Der Verwaltungsgerichtshof hat zu § 6 Abs. 1 AVG ausgesprochen, dass das Weiterleiten eines Anbringens nach dieser Gesetzesbestimmung das Erlöschen der Entscheidungspflicht der abtretenden Behörde bewirkt, hat sie doch durch diesen Verwaltungsakt - wenn auch nicht bindend - eine im Gesetz vorgesehene Verfügung über den Antrag getroffen, die ihrem Wesen nach notwendig die Annahme des Weiterbestehens ihrer Entscheidungspflicht ausschließt und weiters zur Folge hat, dass mit dem Einlangen des abgetretenen Antrages bei der "zuständigen" Behörde diese die Entscheidungspflicht nach § 73 Abs. 1 AVG trifft (vgl. den hg. Beschluss vom 3. April 1989, Zl. 89/10/0085).

Mit "Einlangen" im Sinne dieser Bestimmung ist nach dem Vorgesagten daher das Eintreffen bei der Behörde, deren Entscheidungspflicht in Rede steht (oder etwa im Fall einer Berufung bei einer als Einbringungsstelle gesetzlich festgelegten anderen Behörde), gemeint, nicht jedoch das Einlangen bei einer anderen Behörde, welche im Zeitpunkt der Antragseinbringung unzuständig war, oder auch in der Folge (wie im vorliegenden Fall unstrittig) unzuständig wurde (vgl. das hg.

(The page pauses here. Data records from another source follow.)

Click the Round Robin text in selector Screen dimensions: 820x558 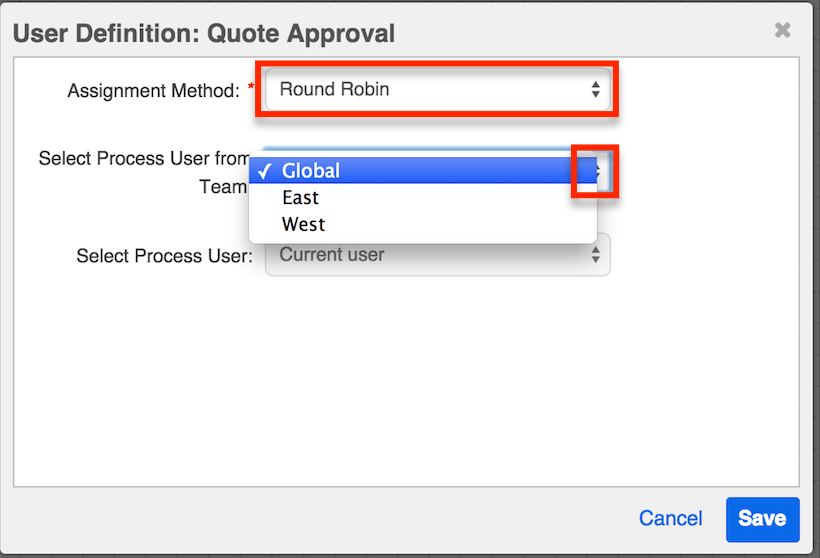tap(334, 90)
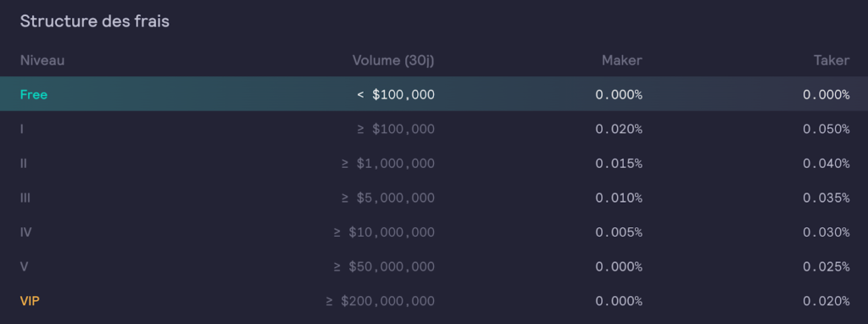Click the ≥ $5,000,000 volume value
868x324 pixels.
(388, 198)
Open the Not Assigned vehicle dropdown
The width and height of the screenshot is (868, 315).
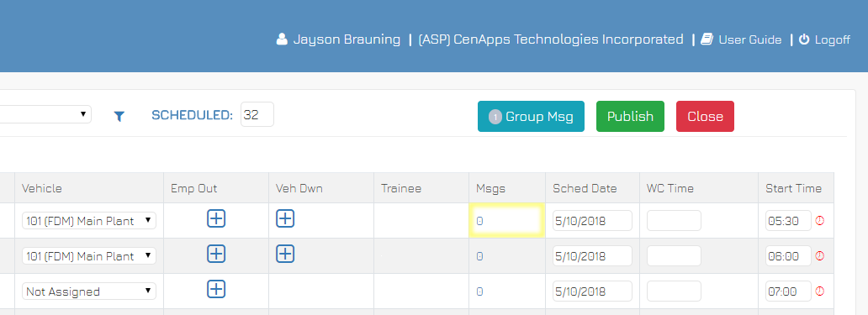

Erkenntnis vom 18. Dezember 1998, Zlen. 96/19/2190, 2191).

Daraus folgt einerseits, dass eine Säumnis des Landeshauptmannes von Wien infolge Erlöschens seiner Entscheidungspflicht nicht vorliegt (eine Fallkonstellation, dass die Beschwerdeführer auf eine Zuständigkeitsentscheidung des Landeshauptmannes von Wien "beharrt" hätten (vgl. den zit. hg. Beschluss vom 3. April 1989(, liegt nicht vor).

Andererseits war die Entscheidungsfrist von sechs Monaten (§ 73 Abs. 1 AVG) für die Bezirkshauptmannschaft Mödling namens des Landeshauptmannes von Niederösterreich, gegen deren Versäumung der Devolutionsantrag an die belangte Behörde an sich zulässig gewesen wäre, im Zeitpunkt der Einbringung des hier gegenständlichen Antrages am 30. September 1996 noch nicht abgelaufen.

Der nach dem Vorgesagten verfrüht -vor Ablauf der sechsmonatigen Entscheidungsfrist - eingebrachte Devolutionsantrag der Beschwerdeführer bewirkte keinen Übergang der Zuständigkeit auf die belangte Behörde. Er war daher vom Verwaltungsgerichtshof anstelle der belangten Behörde zurückzuweisen.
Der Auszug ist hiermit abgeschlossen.